Questo è solo uno tra i circa 28.400 casi di discriminazione nell’applicazione tra il 2009 e il 2011 dei benefici sociali – assegni per i figli, disoccupazione, crediti di pensione e allocazioni complementari – da parte della Gran Bretagna approdati sul tavolo di Bruxelles, contro cui, dopo mesi di ‘dialogo tra sordi’, la Commissione Ue ha deciso di agire. Con le maniere forti, portando Londra davanti alla Corte di giustizia Ue. “La Gran Bretagna discrimina ingiustamente i cittadini di altri stati membri”, scrive la Commissione, e “contravviene alle regole Ue sul coordinamento dei sistemi sociali che vietano discriminazioni dirette e indirette nel campo dell’accesso ai benefici della sicurezza sociale”. Una mossa che ha fatto infuriare Londra, che insieme a Germania, Olanda e Austria, aveva scritto un mese fa a Bruxelles chiedendo un giro di vite sulle regole Ue per impedire il ‘turismo del welfare’ – mai comprovato da cifre per Bruxelles – in vista della fine delle limitazioni imposte agli spostamenti dei lavoratori bulgari e romeni il primo gennaio 2014. “Combatterò questo a ogni passo della procedura”, ha avvertito il ministro britannico responsabile Iain Duncan Smith.

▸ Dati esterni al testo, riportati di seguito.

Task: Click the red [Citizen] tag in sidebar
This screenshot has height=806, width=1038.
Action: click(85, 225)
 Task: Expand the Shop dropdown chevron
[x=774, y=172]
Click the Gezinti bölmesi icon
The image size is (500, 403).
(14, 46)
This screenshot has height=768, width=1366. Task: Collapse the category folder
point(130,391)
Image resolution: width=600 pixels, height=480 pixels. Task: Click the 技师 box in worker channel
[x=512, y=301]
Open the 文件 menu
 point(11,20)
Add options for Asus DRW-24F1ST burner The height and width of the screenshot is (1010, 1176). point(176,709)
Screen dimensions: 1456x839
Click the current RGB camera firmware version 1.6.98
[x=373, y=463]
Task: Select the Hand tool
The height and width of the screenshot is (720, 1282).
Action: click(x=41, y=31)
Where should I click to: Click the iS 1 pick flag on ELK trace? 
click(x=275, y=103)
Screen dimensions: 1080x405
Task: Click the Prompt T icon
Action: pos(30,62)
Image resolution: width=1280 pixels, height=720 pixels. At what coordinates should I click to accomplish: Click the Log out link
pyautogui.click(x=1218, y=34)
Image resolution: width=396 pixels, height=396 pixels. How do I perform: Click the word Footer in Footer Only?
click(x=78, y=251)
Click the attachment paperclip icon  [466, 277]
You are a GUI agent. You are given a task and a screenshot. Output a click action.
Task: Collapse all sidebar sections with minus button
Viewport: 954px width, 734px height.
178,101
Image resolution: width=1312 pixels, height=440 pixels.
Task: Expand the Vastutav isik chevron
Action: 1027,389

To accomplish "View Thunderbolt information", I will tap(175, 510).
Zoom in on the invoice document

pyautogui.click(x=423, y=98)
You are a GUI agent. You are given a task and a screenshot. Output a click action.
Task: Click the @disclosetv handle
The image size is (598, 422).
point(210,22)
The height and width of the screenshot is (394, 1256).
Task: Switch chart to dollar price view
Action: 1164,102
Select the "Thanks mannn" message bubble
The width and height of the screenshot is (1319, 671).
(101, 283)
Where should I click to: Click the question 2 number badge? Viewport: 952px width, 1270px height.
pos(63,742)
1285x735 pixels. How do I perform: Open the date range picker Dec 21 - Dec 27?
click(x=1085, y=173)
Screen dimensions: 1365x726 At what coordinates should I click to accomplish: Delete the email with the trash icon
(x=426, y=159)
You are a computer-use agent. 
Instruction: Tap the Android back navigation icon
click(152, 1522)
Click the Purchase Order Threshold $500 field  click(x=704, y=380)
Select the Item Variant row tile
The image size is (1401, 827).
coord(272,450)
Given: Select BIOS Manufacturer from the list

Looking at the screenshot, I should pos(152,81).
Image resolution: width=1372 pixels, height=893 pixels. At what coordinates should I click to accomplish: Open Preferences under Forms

Intanto sono finiti sotto il tiro di Bruxelles anche gli ospedali spagnoli, dove molti turisti – con i britannici proprio tra i più assidui ‘vacanzieri’ in Spagna – si sono visti rifiutare cure di emergenza al pronto soccorso o addebitare cifre da capogiro nonostante avessero la regolare tessera sanitaria Ue. Madrid ha ora due mesi di tempo per mettersi in regola, o come Londra si troverà davanti i giudici.